Build durable, infinitely-scalable blob storage — a flat key→object namespace, erasure coding for 11-nines durability, and how data and metadata planes separate.

The problem

Design object storage (Amazon S3): store and retrieve arbitrarily large objects (files/blobs) by key, with effectively unlimited capacity and extraordinary durability (S3 advertises “11 nines” — 99.999999999%). It’s the foundation under Dropbox, Pastebin, and every media system here, so understanding how it achieves durability and scale is high-value.

Step 1 — Requirements

Functional: PUT(bucket, key, object), GET(bucket, key), DELETE, LIST by prefix; objects from bytes to terabytes; buckets as namespaces; versioning; access control.

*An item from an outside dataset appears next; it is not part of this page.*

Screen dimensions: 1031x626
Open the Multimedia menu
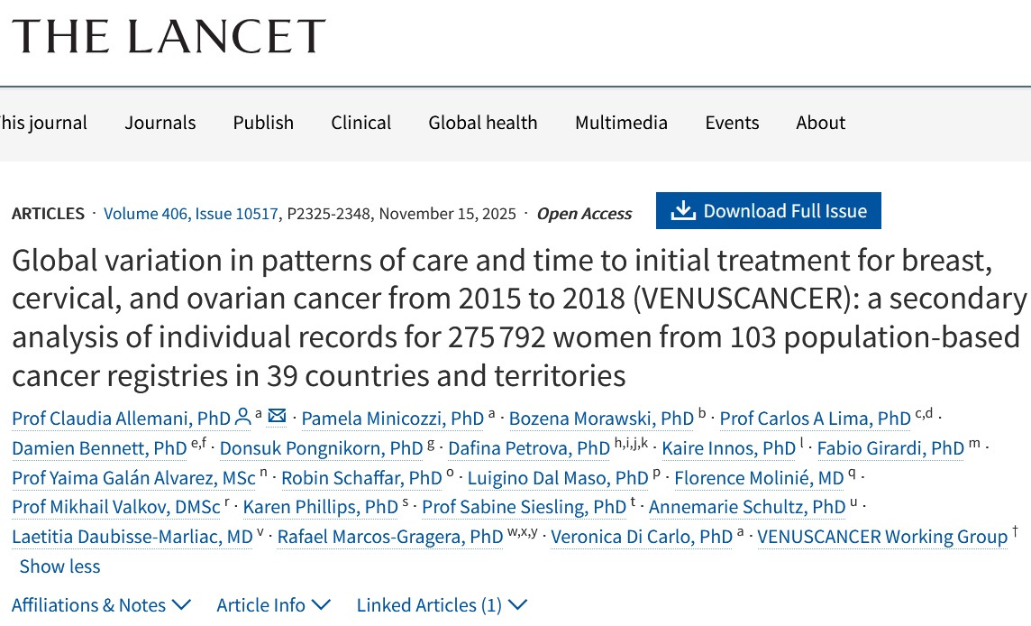(x=621, y=123)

Non-functional: extreme durability (never lose an object), high availability, strong-ish read-after-write consistency for new objects, massive scale (exabytes, trillions of objects), and high throughput.

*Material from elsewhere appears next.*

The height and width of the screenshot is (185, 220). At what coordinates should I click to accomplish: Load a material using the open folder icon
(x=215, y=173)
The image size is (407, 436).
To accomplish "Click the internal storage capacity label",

Step 2 — The model: a flat key→object map

Object storage is not a filesystem — it’s a giant flat key-value map. “Folders” are just key prefixes (photos/2024/cat.jpg). This flatness is what lets it scale horizontally without a directory tree to lock and rebalance. LIST is a prefix scan over the key index.

Step 3 — Separate the data plane from the metadata plane

Metadata service — maps (bucket, key) → where the object’s data lives (which storage nodes, version, size, checksum, ACL). Sharded (by bucket/key hash), heavily indexed for LIST.
Data plane (storage nodes) — store the actual object bytes on disks across many machines, racks, and availability zones.

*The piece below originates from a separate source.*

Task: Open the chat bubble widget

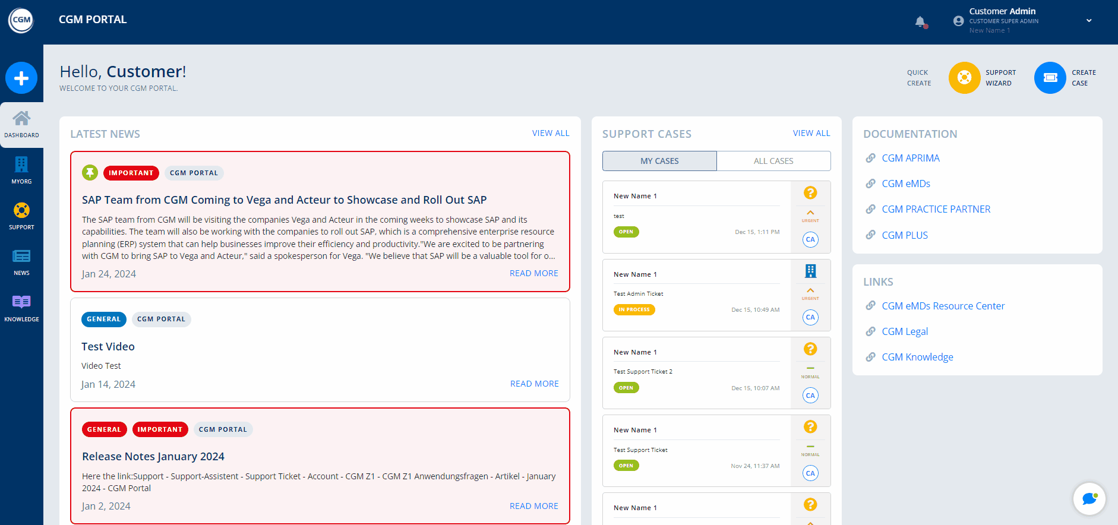Action: coord(1089,499)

client → API/LB → metadata service (locate) → storage nodes (object bytes)

Large objects are split into parts/blocks spread across nodes (and uploaded via multipart upload for parallel, resumable transfer).

Step 4 — Durability: replication vs erasure coding

This is the heart of object storage. To never lose data despite constant disk failures:

Replication (e.g. 3 copies across AZs) — simple, fast recovery, but 3× storage cost.
Erasure coding — split an object into k data + m parity fragments (e.g. Reed-Solomon 10+4); any k of the (k+m) fragments reconstruct it. Survives m failures with only (k+m)/k overhead (1.4× vs 3×) — far cheaper for the same or better durability. The standard for cold/large data.

Spread fragments across failure domains (disks, racks, AZs) so correlated failures can’t take out enough fragments. Background scrubbing (checksums/Merkle, Chapter 2) detects bit rot and rebuilds lost fragments.

Step 5 — Consistency

Modern S3 offers strong read-after-write for new objects (a GET right after a PUT returns it). Achieve it by committing the metadata pointer after the data is durably written, so the object is visible only once stored. Overwrites/deletes can be versioned to avoid in-place mutation hazards.

Step 6 — Extras

Versioning — keep old versions (new version = new object, metadata points to latest).
Lifecycle/tiering — move cold objects to cheaper storage (infrequent-access, archive/Glacier) automatically.
Access — bucket policies/ACLs; pre-signed URLs for temporary direct access (reuse from Pastebin); a CDN in front for hot public objects.

Trade-offs to raise

Replication (simple, 3×) vs erasure coding (cheap, complex recovery, higher latency to reconstruct).
Strong consistency vs latency — commit-after-durable adds a touch of latency.
Flat namespace scales but offers no real directories/transactions across keys.

The interview cue

“A flat key→object map; metadata plane locates objects, storage nodes hold bytes across AZs; durability via erasure coding (k+m fragments across failure domains) plus scrubbing to rebuild lost fragments; multipart upload for large objects; strong read-after-write by committing metadata after durable write; pre-signed URLs and a CDN for access.” Durability (erasure coding) + the data/metadata split is exactly what this problem is testing.